═══ Input for this task ═══
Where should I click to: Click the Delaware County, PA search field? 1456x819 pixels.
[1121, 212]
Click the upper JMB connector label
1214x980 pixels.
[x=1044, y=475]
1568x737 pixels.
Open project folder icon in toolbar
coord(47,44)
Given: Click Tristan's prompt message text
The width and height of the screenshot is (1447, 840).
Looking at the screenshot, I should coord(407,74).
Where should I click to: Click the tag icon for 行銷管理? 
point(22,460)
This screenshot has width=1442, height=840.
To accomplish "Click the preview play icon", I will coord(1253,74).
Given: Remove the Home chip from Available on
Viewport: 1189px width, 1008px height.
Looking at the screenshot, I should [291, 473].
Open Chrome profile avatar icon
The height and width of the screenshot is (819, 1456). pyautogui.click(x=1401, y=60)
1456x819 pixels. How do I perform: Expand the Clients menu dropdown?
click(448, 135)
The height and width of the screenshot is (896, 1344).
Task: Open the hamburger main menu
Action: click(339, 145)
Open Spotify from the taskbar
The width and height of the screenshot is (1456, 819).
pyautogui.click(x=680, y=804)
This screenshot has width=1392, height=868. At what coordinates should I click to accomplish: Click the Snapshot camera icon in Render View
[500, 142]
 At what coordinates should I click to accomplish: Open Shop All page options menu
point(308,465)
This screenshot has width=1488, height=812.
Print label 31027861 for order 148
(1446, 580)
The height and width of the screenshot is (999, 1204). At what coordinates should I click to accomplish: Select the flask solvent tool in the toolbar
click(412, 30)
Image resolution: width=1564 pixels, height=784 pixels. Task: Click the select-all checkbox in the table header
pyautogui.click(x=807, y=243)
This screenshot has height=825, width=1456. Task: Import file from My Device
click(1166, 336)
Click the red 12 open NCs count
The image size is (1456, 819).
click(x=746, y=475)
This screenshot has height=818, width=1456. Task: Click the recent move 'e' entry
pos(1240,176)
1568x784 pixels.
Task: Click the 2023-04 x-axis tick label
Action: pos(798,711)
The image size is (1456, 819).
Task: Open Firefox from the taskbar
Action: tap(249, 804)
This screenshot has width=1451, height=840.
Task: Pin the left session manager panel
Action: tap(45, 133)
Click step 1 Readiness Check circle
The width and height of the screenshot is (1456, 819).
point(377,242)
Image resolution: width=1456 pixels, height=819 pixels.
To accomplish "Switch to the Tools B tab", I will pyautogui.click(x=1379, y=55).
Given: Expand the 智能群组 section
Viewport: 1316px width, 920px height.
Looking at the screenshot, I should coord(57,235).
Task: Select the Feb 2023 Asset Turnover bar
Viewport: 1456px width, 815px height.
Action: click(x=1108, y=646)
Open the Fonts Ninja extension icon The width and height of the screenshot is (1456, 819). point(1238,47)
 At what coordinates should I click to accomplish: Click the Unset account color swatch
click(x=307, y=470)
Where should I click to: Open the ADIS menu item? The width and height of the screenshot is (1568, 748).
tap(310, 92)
═══
* Task description: Read the entries and select each line where the word "will" is found.

* Answer for this exercise:
To accomplish "Click the preview play icon", I will coord(1253,74).
To accomplish "Switch to the Tools B tab", I will pyautogui.click(x=1379, y=55).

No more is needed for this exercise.